Qualcosa da rimproverarsi?
«Quando accadono cose del genere mettiamo sotto analisi tutto il lavoro fatto, falle, conclusioni, diagnosi, follow up, tutto. Però, come dice lei, non siamo fattucchiere e non possiamo leggere il futuro. Io qui non le dirò nemmeno se quel particolare soggetto fosse seguito da noi oppure no. Io sono solo un esperto».
E un teologo. Può essere d’aiuto?
«Se la teologia è quella cosa che pone domande radicali sull’umano, sì, si può dire che l’animo è un abisso nel cuore dell’uomo che solo la relazione può riempire. Ma nel caso specifico la relazione è completamente deflagrata, il soggetto ha perso ogni riferimento, ha smarrito ogni orizzonte e ha continuato a considerare la donna come un oggetto».
Cosa che fa di un innamorato un assassino. Come è potuto accadere?
«Quasi sempre è la mancanza di coraggio, l’incapacità di accettare l’altro, la frustrazione che viene dal non saper cogliere la bellezza dell’incontro con la libertà, compresa la bellezza del rifiuto che è il motivo per il quale si può cominciare una nuova crescita, il rifiuto di una donna non è necessariamente l’innesco di una distruzione».
C’entrano qualcosa in questa catena di femminicidi le cattive condizioni di sicurezza economica e l’incertezza del futuro?
«Tutto ciò che mette a repentaglio la stabilità, l’armonia e la sicurezza attiva potenzialmente percorsi di violenza, specialmente nel maschile dove la riposta non è la capacità di leggere la propria paura e lascia il posto alla tentazione di una reazione violenta. Il diniego della paura porta all’aggressività».
Cosa si può fare ancora per prevenire che non si sia ancora fatto?
«Quello che è accaduto e che accade interroga
” Vanno prolungati i periodi di accompagnamento di chi viene assistito da noi
sopratutto la società e la politica, noi con la Regione Veneto stiamo lavorando perché ci sia un follow up e un accompagnamento a più lungo termine».
Il bosniaco ha fatto un anno di accompagnamento e, alla fine, ve lo siete trovato da tutt’altra parte.
«Quel tizio aveva lasciato le cure da un anno e mezzo. In un anno e mezzo chiunque può diventare chi non pensava di essere.

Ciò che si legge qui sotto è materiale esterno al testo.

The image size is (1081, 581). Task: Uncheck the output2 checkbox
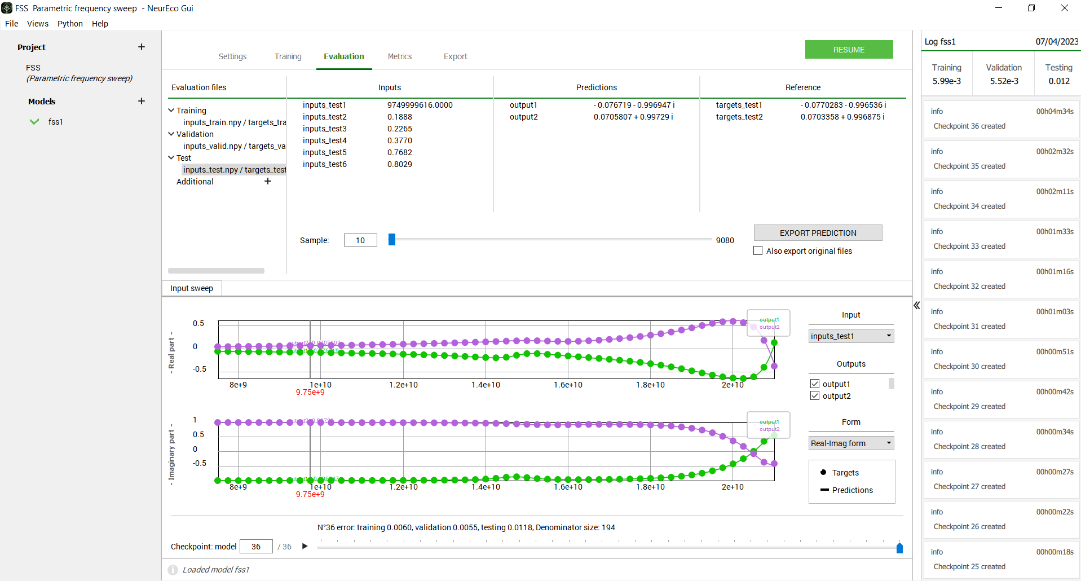click(815, 395)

Stiamo chiedendo alle autorità di prolungare l’accompagnamento dei soggetti a rischio».
Si può imbrogliare tutti una volta, si può imbrogliare uno tutte le volte, ma non si può imbrogliare tutti tutte le volte. Lo disse Kennedy mi pare.
«Sì, il rischio è di sistema ed è sempre presente. Noi chiediamo l’estensione oltre l’anno di accompagnamento previsto, un tempo che consenta una revisione successiva e la conferma dei traguardi raggiunti. In quanto alla possibilità che accada, sì è la possibilità che corriamo nel nostro lavoro che è collettivo tuttavia e non si base sull’apporto di una sola persona. Uno degli antidoti come ho detto è il tempo, continuare l’assistenza, non fermarsi alle prime evidenze, assicurarsi fino in fondo dell’assunzione di responsabilità che il reo deve fare su se stesso assieme alla consapevolezza che ha sbagliato e la capacità di riconoscerlo in modo credibile. E poi vanno usati gli strumenti legislativi che ci sono, che permettono di cogliere i differenziali rispetto le situazioni precedenti. Va detto che Zlatan aveva problemi di alcol».